After a worryingly dated hands-on with Star Wars Outlaws, Ubisoft’s galactic open world feels less exciting than expected

Last year, Ubisoft’s unveiling of Star Wars Outlaws was one of my highlights of the not-E3 period. In a lengthy hands-off demo, we saw protagonist Kay Vess and her little helper Nix sneak through an enemy base, blast her way out into the open world, rip across it on a speeder and scrape her way through conversations with a crime lord.

It was about as close as we’ve been to a proper Han Solo video game, but it was also about the promise that comes with Ubisoft Massive, the team best known for The Division, applying the Ubisoft touch to a world that’s always seemed a perfect fit for it. Yes, the “Ubi formula” for open worlds and their icon-littered maps has become tired to the point of parody, but there’s a lovable simplicity to them too, the old cliché of certain games being “fast food” returning again – sometimes I want a burger, and if you stamp a little Republic logo on it my simple-minded inner child is still just about alive enough to crack a smile. A bit more simply: I’m not proud of it, but I do quite fancy the idea of a big, busywork-filled map of Star Wars activities, which is probably why EA’s Star Wars Jedi games were, if not hugely inventive, at least very good fun.

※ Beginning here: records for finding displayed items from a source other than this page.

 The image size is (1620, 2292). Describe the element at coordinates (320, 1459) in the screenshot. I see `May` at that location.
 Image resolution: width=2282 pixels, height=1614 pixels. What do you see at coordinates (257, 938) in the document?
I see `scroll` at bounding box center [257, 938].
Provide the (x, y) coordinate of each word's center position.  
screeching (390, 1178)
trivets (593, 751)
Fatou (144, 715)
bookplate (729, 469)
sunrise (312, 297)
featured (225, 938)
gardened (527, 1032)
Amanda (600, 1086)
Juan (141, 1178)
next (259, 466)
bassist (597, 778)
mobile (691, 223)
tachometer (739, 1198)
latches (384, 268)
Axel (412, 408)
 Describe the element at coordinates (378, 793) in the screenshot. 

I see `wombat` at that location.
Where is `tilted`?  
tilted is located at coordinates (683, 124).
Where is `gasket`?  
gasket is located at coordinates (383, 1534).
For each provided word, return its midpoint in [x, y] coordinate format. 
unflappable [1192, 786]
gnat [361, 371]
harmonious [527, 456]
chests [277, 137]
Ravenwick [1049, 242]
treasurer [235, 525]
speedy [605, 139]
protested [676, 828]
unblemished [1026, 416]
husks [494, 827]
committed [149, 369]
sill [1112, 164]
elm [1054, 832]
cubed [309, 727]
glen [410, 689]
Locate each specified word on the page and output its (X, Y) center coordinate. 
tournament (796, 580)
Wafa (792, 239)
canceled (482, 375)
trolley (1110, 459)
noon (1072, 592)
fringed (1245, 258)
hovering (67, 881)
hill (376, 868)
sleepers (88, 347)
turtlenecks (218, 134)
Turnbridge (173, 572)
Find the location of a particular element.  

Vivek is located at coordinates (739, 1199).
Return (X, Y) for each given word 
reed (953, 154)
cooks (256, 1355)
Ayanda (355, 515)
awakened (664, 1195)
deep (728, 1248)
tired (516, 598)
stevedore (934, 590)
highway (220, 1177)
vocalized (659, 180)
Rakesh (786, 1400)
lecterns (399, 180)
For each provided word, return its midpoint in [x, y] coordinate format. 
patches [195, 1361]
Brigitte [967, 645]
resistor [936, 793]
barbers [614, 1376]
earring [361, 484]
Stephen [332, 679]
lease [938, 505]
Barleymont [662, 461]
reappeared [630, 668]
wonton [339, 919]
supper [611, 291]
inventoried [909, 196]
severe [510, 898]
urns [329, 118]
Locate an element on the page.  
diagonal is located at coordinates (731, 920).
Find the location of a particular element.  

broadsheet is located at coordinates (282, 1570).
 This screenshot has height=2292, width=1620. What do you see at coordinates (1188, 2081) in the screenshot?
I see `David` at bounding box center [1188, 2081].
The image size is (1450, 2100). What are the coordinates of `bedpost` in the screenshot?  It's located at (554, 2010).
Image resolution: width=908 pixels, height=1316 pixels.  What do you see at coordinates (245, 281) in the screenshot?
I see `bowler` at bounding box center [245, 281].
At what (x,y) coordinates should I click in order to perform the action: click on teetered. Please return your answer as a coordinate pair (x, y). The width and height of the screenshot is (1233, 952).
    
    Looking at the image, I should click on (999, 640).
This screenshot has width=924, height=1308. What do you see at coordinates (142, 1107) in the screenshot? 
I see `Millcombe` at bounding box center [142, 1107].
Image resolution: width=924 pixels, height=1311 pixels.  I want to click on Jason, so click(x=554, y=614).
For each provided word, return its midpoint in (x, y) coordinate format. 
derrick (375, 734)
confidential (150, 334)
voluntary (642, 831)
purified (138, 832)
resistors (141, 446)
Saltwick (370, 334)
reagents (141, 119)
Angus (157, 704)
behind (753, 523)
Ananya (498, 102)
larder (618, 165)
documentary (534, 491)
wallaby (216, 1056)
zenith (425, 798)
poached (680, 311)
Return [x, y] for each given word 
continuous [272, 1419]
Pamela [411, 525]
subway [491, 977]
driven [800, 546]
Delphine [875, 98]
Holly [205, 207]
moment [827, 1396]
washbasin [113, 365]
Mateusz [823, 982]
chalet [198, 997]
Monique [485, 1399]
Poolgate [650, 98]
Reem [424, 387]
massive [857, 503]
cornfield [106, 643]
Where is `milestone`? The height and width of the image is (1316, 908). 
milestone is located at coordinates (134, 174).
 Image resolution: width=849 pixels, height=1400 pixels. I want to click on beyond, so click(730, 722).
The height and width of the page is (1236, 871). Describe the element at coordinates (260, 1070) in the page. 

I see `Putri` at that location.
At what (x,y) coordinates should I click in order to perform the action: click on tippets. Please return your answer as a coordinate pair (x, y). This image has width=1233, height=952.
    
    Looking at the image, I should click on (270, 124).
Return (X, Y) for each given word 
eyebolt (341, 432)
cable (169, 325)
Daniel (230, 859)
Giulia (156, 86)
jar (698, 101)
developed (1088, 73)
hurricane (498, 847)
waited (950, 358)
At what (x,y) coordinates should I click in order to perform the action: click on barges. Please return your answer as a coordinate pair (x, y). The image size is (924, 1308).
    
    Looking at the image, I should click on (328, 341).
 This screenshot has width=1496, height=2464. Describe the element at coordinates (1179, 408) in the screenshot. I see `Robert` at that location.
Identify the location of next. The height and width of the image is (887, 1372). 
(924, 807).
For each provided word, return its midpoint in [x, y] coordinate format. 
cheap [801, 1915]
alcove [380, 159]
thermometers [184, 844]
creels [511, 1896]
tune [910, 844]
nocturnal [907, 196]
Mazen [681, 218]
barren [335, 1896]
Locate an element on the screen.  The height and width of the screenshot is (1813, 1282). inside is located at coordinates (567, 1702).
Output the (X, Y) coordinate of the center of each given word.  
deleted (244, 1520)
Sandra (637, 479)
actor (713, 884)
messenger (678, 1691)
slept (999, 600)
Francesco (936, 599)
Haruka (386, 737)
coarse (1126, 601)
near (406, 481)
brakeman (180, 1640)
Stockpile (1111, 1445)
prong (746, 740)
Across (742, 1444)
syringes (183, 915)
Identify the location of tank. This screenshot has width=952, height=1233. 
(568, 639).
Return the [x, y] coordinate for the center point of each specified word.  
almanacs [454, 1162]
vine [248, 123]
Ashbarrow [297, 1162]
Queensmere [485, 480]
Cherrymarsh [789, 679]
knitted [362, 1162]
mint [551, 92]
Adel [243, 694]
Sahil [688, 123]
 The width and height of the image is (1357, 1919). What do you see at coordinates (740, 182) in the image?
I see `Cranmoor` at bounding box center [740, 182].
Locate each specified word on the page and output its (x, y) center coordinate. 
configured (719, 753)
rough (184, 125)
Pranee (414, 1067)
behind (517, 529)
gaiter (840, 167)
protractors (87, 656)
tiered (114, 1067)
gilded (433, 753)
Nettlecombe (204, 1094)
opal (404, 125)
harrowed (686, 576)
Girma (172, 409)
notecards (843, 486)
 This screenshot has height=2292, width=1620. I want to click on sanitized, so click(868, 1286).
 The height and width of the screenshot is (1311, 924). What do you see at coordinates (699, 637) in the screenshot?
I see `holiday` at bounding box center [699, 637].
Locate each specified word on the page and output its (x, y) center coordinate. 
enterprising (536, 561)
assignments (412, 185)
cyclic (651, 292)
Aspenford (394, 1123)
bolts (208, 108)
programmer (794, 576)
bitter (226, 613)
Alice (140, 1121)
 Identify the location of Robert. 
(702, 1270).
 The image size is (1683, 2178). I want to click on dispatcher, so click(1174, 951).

Having played Star Wars Outlaws for a good hour or so ahead of the Ubisoft Forward show, however, I’ve come away with a renewed appreciation for Jedi Fallen Order and Jedi Survivor. In fact no, a bit more than that – in comparison to Outlaws’ admittedly early, work-in-progress demo, they stand as singular pieces of revolutionary high art. Outlaws’ early gameplay feels positively ancient – not only mechanically but in execution, in its near total lack of character, flair, invention, detail, or style. In trying to describe it, the closest comparison I can draw is with Uncharted: Golden Abyss, which launched in 2011 on the PS VIta.